09/04/2018 - 9:40
O motivo não é claro, mas há mais de 100 anos a viúva Maria Angélica de Sousa Queirós desistiu de homenagear o ex-marido na avenida que acabara de ampliar. Em vez de manter o nome da via que seria estendida (Avenida Itatiaia), a empreendedora decidiu colocar o próprio nome no local, que fica na região central da cidade. A situação perdurou até 1907, quando toda a extensão do logradouro foi oficializada como Avenida Angélica. E a homenagem ao ex-marido? Ficou em uma travessa, a Alameda Barros, onde ambos moraram.
Parte dessa história é resgatada pelo coletivo PISA: cidade + pesquisa, que reúne pesquisadores, estudantes, arquitetos, historiadores . A primeira série de atividades foi encerrada com a realização de três passeios sobre as “fundadoras” de Higienópolis, Santa Cecília e Vila Buarque: Veridiana da Silva Prado, Maria Angélica de Sousa Queirós e Maria Antônia da Silva Ramos.
Roteiro
O tour, feito em parceria com o Sesc Consolação, é dividido em três passeios, cada um focado em uma das “donas”. Para a coordenadora do “Três Donas”, a pesquisadora Karoline Barros, a classe social foi um dos motivos que garantiu a permanência do nome dessas mulheres nas três vias.

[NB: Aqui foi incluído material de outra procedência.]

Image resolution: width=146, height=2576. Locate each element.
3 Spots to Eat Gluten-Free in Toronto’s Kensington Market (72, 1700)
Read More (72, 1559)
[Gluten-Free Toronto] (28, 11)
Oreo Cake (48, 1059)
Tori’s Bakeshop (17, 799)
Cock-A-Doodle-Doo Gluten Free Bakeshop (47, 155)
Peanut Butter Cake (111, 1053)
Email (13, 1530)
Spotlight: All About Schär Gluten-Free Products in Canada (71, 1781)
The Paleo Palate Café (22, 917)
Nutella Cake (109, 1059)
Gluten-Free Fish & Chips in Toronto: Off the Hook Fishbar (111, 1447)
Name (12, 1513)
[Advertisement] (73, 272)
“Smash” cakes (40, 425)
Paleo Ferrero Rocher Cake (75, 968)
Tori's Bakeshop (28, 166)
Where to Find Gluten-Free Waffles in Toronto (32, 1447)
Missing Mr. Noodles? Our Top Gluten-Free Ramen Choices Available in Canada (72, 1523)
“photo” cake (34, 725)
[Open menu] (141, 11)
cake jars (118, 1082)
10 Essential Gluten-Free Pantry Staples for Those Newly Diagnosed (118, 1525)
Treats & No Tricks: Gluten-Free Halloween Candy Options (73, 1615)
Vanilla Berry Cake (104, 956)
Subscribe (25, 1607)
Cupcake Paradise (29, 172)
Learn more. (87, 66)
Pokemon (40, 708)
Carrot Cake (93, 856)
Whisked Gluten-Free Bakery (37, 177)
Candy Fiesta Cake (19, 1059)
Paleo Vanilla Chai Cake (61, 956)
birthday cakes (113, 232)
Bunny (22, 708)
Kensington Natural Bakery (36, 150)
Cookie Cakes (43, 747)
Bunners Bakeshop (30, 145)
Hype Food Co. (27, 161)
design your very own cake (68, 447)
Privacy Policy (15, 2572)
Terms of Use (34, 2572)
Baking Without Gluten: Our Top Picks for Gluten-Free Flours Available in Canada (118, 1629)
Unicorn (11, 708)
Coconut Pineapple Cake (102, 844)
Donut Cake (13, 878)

“Muitos nomes de ruas e avenidas mudaram ao longo do tempo, de mulheres especialmente. Mas a importância dessas mulheres acabou resguardando o nome delas nessas vias”, diz. “O sobrenome era muito ligado ao marido. E elas conseguiram de uma maneira ou de outra cuidar dos negócios”, diz.
O passeio liga cada uma das mulheres à área em que mais se destacaram (educação, empreendedorismo e artes e vida social). No caso de Maria Antônia da Silva Ramos, seu maior legado é ter vendido por um valor baixo parte do terreno da Chácara Lane à Escola Americana, em 1879, primeira instituição de educação mista de São Paulo (com meninos e meninas) – que, desde o início, aceitava estudantes negros. A Escola Americana deu origem ao Instituto Presbiteriano Mackenzie.
O roteiro seguinte é focado na mais famosa das três donas: Veridiana da Silva Prado, que se destacou pelos eventos artísticos e sociais que realizava e pelo fato de ter se separado em um período muito anterior à legalização do divórcio. O palacete em que ela viveu era o grande espaço de reunião da elite intelectual e, atualmente, é sede do Iate Clube.
Por fim, o trajeto de Maria Angélica está focado nos dois perfis da via, que tem propriedades de maior dimensão (e mais abastadas) no trecho abaixo do Parque Buenos Aires, e um comércio mais variado na outra metade da avenida. O motivo, segundo Pedro Beresin, que estudou a via em sua dissertação de mestrado, é que a proximidade com o Cemitério da Consolação e o antigo Hospital de Isolamento (hoje Hospital Emílio Ribas) afastava as elites por questões sanitárias e de status – atraindo a classe média e também operários.
Enquanto a nova edição do “Três Donas” não ocorre, o PISA realiza o “PISAço pelo Centro” no próximo sábado, com saída às 9 horas do Sesc 24 de Maio. O passeio é gratuito e não é preciso fazer inscrição. Ainda há a ideia de reunir o conteúdo do tour em um livro. As informações são do jornal O Estado de S. Paulo.